Глава 14. Black black heart

Маме часто снились пожары. Мама спала под одеялом даже в самые жаркие ночи, но снились ей пожары не поэтому.

– Excuse me?[36] – говорю я.

Кассирша в будке со стершейся буквой К смотрит на меня с непониманием.

– I would like to buy a ticket[37], – продолжаю я, стараясь произносить каждое слово раздельно. – A ticket. Я плохо говорить по-русски… There[38], – показываю на стальную махину, которая вращает спицами за моей спиной, и поднимаю палец вверх. – One ticket, please[39].

– Колесо обозрения? – переспрашивает кассирша.

Одновременно киваю и пожимаю плечами, со стороны, наверное, выглядит, будто у меня судороги.

Внутри «Асса» пышет жаром, как печка, я чувствую это даже здесь, снаружи, и, как в печке, из нее пахнет пирожками с капустой, а еще духами, прокисшими под солнцепеком.

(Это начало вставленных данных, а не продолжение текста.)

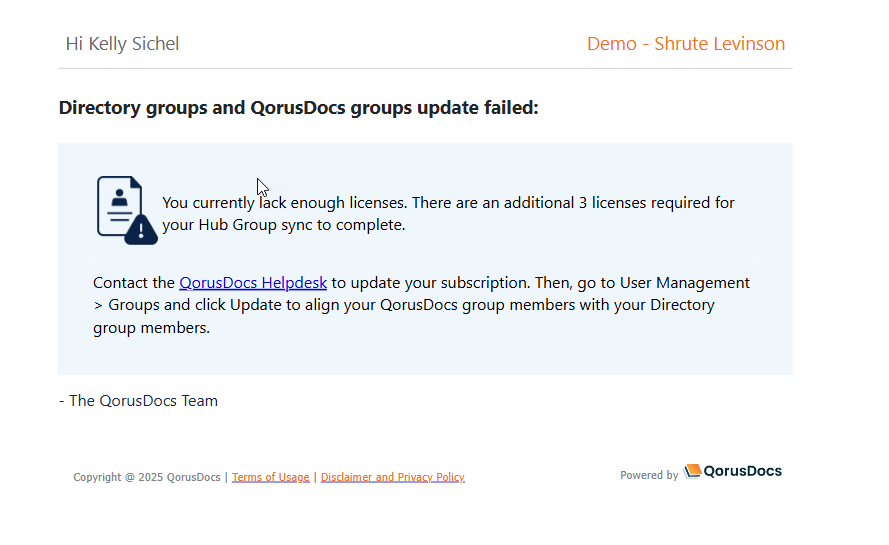Click the 'Powered by' footer label
889x545 pixels.
(648, 475)
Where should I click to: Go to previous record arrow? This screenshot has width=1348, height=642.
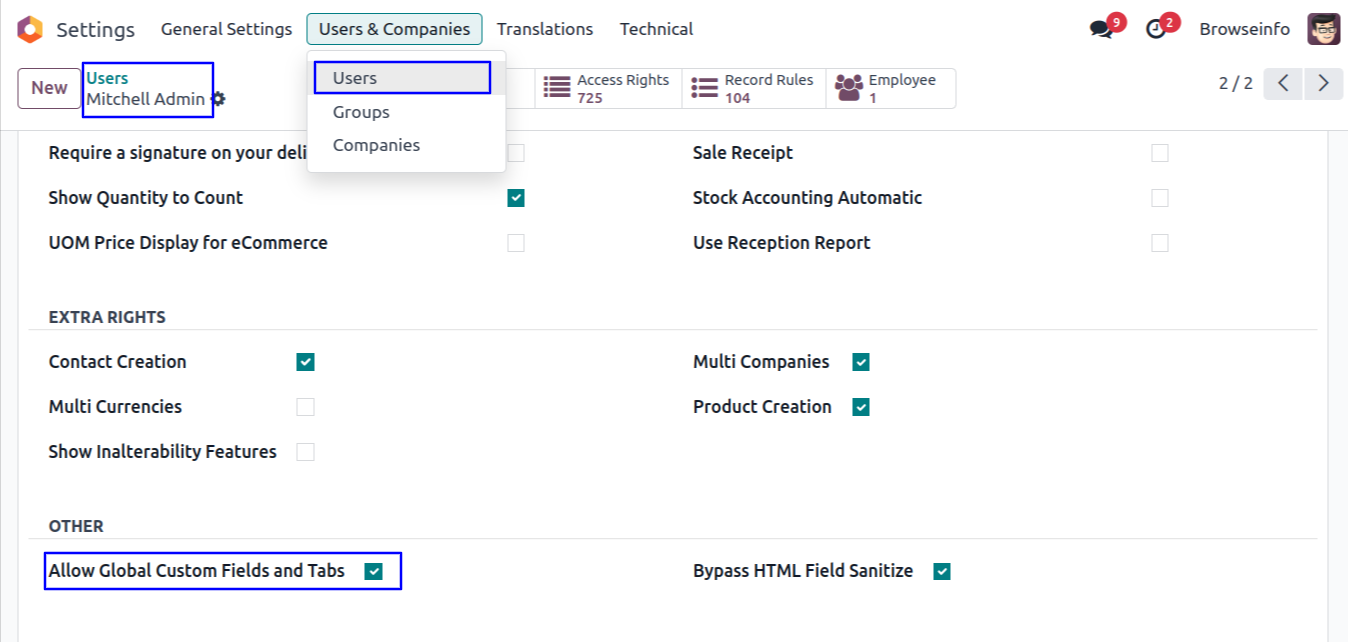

Под лампой в круге света на прилавке – захватанная картонка с буквами по трафарету: «Перерыв 15 минут». Зеркальце, помада; кассиршу почти не видно через крохотное окошко, но наверняка она каждый раз обновляет «съеденные» губы. Изо дня в день она сидит и смотрит, как вертится перед глазами чертово колесо. Наверное, дни ее тянутся долго, как в замедленной съемке. Изо дня в день она будет сидеть и сидеть здесь, до самой зимы, пока ее будку не занесет первым снегом, а колесо все так же продолжит крутиться.

– Аттракционы закрываются через десять минут… Успеете? – С сомнением смотрит на меня кассирша и стучит по невидимым часам на запястье.

– Yes, please[40]. – Я вспоминаю, что нужно изобразить заграничную улыбку.